→ THE TASK: Extract from the listing each line in which the word "preview" appears.

→ TASK MATERIAL:
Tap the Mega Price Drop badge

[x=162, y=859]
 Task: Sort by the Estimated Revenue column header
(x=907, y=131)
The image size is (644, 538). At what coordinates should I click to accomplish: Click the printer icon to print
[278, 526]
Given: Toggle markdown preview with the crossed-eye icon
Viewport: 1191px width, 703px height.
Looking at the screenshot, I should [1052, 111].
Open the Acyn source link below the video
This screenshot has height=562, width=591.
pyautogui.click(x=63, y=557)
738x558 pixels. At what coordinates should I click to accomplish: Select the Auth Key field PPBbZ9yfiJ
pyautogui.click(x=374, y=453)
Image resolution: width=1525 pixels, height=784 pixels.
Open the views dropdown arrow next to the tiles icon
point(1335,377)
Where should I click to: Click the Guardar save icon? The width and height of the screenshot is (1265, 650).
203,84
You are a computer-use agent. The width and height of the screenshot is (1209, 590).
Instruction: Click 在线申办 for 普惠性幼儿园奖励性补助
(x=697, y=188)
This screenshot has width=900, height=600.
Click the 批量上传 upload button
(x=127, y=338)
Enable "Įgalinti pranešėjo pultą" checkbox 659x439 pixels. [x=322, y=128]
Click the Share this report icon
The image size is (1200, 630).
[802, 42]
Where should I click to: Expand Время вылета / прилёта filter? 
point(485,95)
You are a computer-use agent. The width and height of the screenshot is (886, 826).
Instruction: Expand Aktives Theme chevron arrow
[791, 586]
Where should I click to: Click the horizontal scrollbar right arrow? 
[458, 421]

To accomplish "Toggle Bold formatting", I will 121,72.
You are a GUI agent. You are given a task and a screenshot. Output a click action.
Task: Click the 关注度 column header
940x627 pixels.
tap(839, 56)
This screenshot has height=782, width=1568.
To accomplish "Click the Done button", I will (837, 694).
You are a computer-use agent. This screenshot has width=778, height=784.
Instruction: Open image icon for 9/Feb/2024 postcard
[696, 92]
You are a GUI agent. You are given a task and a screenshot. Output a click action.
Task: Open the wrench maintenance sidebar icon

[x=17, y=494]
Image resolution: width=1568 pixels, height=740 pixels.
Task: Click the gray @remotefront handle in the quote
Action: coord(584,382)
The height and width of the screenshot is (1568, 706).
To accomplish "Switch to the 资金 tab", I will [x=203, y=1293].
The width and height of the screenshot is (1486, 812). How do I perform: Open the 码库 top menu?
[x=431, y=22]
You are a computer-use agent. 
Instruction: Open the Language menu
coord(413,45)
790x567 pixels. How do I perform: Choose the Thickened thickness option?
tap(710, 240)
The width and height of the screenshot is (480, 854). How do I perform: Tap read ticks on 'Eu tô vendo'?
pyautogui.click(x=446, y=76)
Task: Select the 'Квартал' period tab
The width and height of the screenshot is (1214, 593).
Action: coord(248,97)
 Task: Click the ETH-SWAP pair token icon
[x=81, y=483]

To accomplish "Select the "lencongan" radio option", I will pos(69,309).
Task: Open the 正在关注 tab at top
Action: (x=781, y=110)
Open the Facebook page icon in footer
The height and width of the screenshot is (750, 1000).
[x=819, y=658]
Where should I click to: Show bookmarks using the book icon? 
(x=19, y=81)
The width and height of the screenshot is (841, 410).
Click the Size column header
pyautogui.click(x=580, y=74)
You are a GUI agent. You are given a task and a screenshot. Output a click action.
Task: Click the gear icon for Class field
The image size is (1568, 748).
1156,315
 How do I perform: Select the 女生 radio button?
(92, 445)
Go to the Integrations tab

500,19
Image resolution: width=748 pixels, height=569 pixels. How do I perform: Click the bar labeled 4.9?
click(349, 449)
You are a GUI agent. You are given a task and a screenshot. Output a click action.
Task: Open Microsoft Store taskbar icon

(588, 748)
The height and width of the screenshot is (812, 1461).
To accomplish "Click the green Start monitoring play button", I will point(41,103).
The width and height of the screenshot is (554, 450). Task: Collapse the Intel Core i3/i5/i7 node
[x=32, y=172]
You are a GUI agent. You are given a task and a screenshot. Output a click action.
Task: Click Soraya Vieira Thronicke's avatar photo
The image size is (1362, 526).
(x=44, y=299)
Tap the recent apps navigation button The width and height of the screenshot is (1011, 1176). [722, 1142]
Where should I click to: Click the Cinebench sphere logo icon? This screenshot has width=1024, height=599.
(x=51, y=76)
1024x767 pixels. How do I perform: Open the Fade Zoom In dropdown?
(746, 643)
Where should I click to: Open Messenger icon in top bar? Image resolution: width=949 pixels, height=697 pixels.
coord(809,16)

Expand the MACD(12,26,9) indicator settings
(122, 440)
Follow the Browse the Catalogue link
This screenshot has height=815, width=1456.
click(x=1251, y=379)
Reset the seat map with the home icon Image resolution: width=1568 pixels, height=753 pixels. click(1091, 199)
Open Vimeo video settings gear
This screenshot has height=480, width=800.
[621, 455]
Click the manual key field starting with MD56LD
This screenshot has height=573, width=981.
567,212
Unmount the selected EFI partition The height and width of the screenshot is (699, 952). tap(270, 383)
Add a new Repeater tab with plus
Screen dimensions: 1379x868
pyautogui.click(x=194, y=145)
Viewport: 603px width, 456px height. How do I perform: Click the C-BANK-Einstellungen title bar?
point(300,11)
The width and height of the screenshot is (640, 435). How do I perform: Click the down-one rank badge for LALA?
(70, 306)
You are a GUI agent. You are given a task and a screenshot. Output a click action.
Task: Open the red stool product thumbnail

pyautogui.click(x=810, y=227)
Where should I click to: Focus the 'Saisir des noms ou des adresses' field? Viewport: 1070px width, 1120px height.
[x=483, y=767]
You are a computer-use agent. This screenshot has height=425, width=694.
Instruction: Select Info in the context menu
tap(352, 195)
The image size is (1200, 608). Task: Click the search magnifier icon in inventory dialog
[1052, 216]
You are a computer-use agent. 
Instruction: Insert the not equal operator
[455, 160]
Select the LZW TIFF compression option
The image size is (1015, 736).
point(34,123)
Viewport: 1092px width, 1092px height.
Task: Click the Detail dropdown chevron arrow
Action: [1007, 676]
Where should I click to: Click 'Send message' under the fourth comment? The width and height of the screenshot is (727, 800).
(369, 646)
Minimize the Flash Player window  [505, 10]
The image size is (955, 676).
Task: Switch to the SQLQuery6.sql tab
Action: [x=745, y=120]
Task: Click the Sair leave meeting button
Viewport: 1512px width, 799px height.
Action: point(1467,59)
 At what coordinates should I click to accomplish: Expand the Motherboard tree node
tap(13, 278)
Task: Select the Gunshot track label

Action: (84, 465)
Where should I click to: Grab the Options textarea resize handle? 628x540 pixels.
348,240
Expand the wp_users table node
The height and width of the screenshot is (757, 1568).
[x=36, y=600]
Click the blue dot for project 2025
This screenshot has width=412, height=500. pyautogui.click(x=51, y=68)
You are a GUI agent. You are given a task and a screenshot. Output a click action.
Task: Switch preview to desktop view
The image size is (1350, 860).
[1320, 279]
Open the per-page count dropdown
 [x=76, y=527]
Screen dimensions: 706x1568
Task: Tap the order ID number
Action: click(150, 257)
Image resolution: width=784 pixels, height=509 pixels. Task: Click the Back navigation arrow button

→ WORKED SOLUTION:
Given: Toggle markdown preview with the crossed-eye icon
Task: Switch preview to desktop view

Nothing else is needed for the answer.